Sumário: 1.0 Introdução; 2.0 Aspecto Histórico: Surgimento do Sistema Parlamentar e Sua Expansão; 3.0 Características Gerais do Sistema Parlamentar; 4.0 Parlamentarismo no Brasil: Aspectos Históricos; 4.1 A Monarquia Constitucional do Império e Suas Características; 4.2 Sistema Parlamentar de 1961 A 1963; 4.3 Constituição de 1988 alimentou o Ideário Parlamentarista; 5.0 Conclusão.



1.0 INTRODUÇÃO


A presente pesquisa pressupõe dizer sobre o sistema parlamentarista. Verificaremos, através de um panorama histórico donde e como se procedeu a implantação deste regime governamental, segundo entenderes dos autores pesquisados. Inclusive, iremos dispor, sobre a época de instalação de cada um dos três tipos de sistema parlamentarista encontrados na história.
Após a perspectiva histórica, trataremos de mostrar de forma breve sobre as principais características do parlamentarismo, seguindo, também, algumas orientações teóricas. Afirmamos, porém, que ao mostrar para vocês leitores as características gerais do Parlamentarismo, podemos deixar de verificar algumas peculiaridades, mas não deixaremos de expor as idéias necessárias para a compreensão deste sistema. Nosso maior comprometimento.
Esta pesquisa pressupõe também a averiguação do início deste sistema no território brasileiro. Notaremos, também, os principais personagens deste contexto e quais são as características percebidas.
Esta pesquisa dispõe divisões notáveis através de títulos, o que facilita também na compreensão. Iremos dividir nosso trabalho em duas partes. Por fim, será verificada no decorrer deste uma linguagem fácil de ser compreendida.

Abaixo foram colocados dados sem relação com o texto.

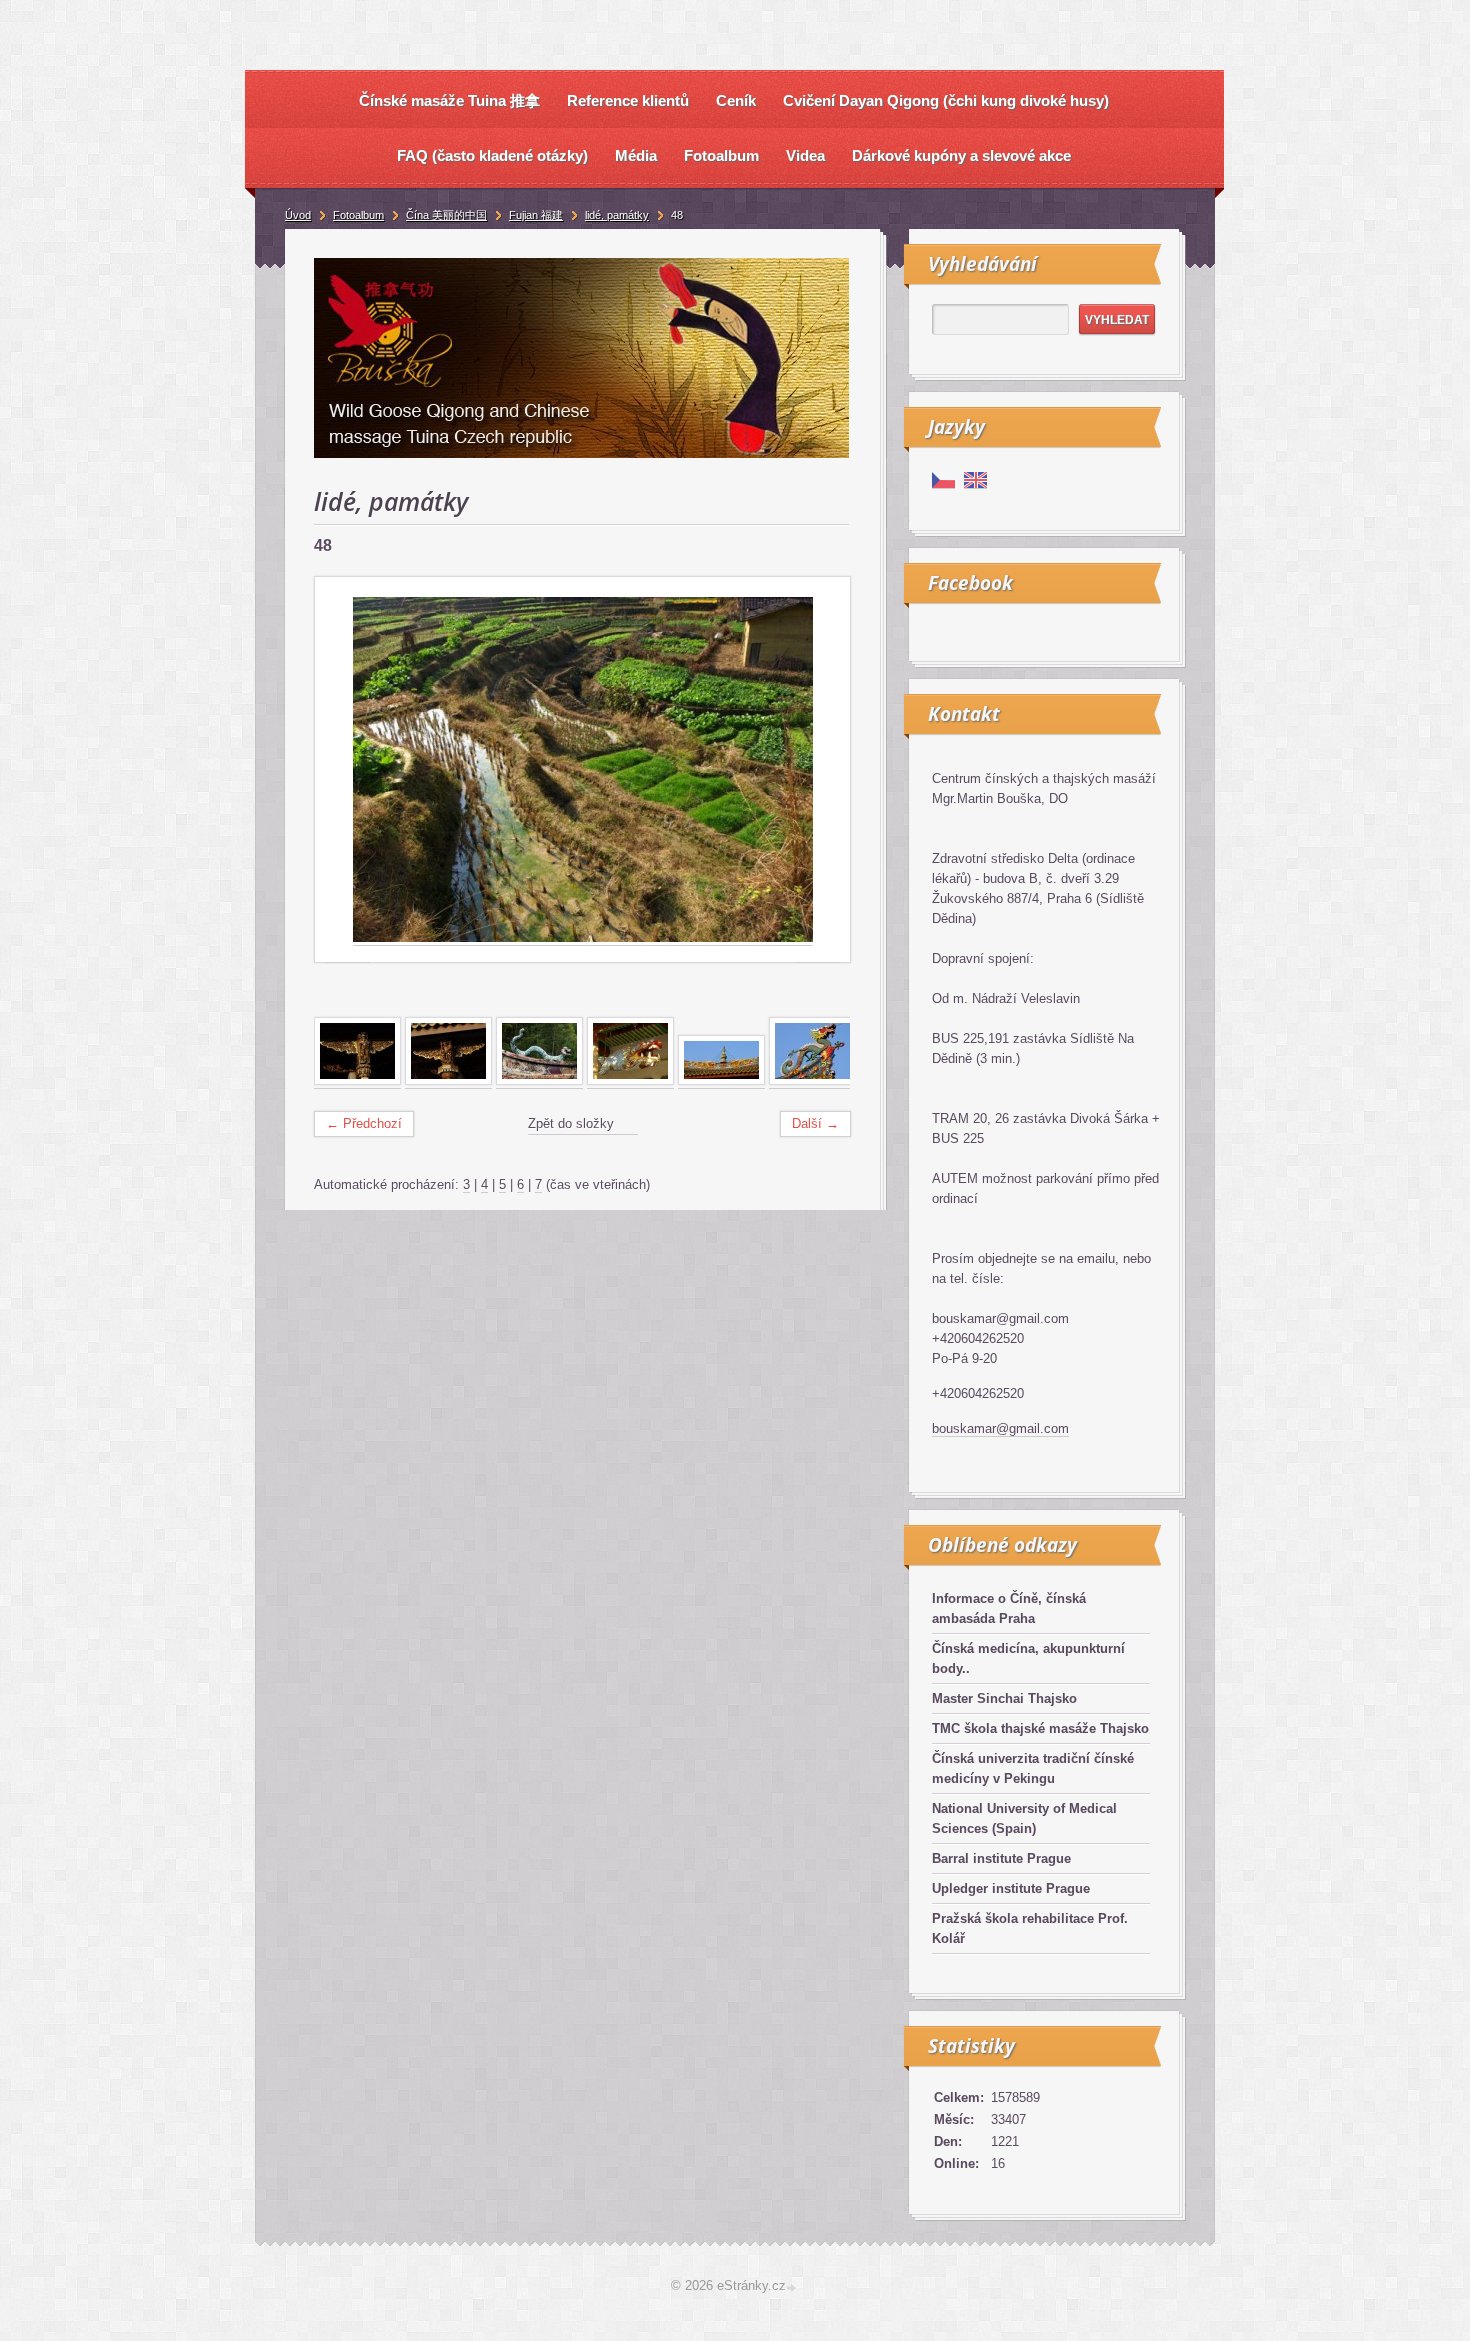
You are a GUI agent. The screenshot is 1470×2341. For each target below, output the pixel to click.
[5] (721, 1081)
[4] (630, 1081)
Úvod (298, 215)
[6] (812, 1081)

2.0 ASPECTO HISTÓRICO: SURGIMENTO DO SISTEMA PARLAMENTAR E SUA EXPANSÃO


Antes de mencionarmos as peculiaridades deste sistema político, fica indispensável saber como foi o procedimento histórico do parlamentarismo segundo a perspectiva de alguns doutos estudiosos da disciplina de Teoria Geral do Estado.
Segundo Dallari, a Inglaterra é considerada o berço deste sistema. Vejamos sua colocação:

“A Inglaterra pode ser considerada o berço do governo representativo. Já no século XIII, o mesmo que assistiu à elaboração da Carta Magna, numa rebelião dos barões e do clero contra o monarca, irá ganhar forma de parlamento. No ano de 1265 um nobre francês, Simom de Montefort, neto de inglesa e grande amigo de barões e eclesiásticos ingleses, chefiou uma revolta contra o rei da Inglaterra, Henrique III, promovendo uma reunião que muitos apontam como a verdadeira criação do parlamento. (DALLARI, 1995, p.195)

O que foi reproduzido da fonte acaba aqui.